Myrle Krantz wrote on Wed, 14 Nov 2018 12:24 +0100:
> I had understood the reason that the foundation only officially supports
> source releases to be the fear of undetected malware in the release (like
> in the Ken Thompson hack).
> 
> Is that correct?  Are we all are in agreement that the probability of that
> kind of hack is very low?
> 
> I'd extend that by one step: Isn't the probably of that kind of hack
> *lower* if we compile our code ourselves, than if we ask our users to do it?

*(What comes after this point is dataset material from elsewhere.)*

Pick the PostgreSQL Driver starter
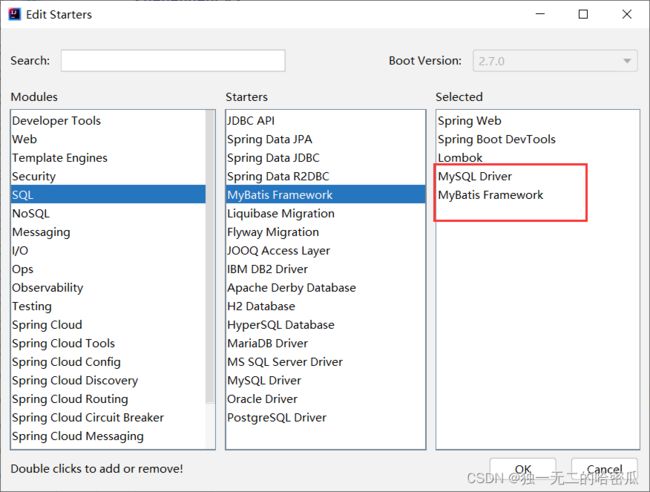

Yes, the problem with binary artifacts is that it's harder to audit them
to ensure they are not malicious.  (For source artifacts that is not a
problem because every change between successive source releases results
in a post-commit email and the PMC is assumed to review its commits@
mailing list.)  However, regarding Thompson's _Reflections on Trusting
Trust_ attack¹, that specific attack is not the primary concern here:
there's no need for a backdoor to be self-propagating in order to be of
concern to ASF.

The simple and immediate attack vector is for whoever generates binary
artifacts that end up on the dist/ tree — usually, the RM — to generate
them incorrectly, i.e., to build them not from the official source tree
but from a patched source tree.  (This can happen due to any number of
reasons: bug, malice, coercion…)  The concern is then:

    1. Given that it is possible for an RM to generate binary artifacts
    not from the official source, is it feasible for a PMC to review the
    binary artifacts to catch that?

    2. Suppose an RM generates malicious binary artifacts and uploads them
    to the dist/ tree, whence they are then downloaded.  Is ASF liable
    for the results?

The answer to (1) depends on the build platform and toolchain.
Reproducible builds [in the sense of "building the same source twice
gives bit-for-bit identical binaries"] can help with it.  When the
answer is negative, the next question is whether those unauditable
artifacts should be carried by ASF mirrors alongside the source
artifacts.

I don't know what the answer to (2) is.  IANAL.

Cheers,

Daniel

¹ Thompson postulates a self-propagating backdoor in a self-hosted compiler.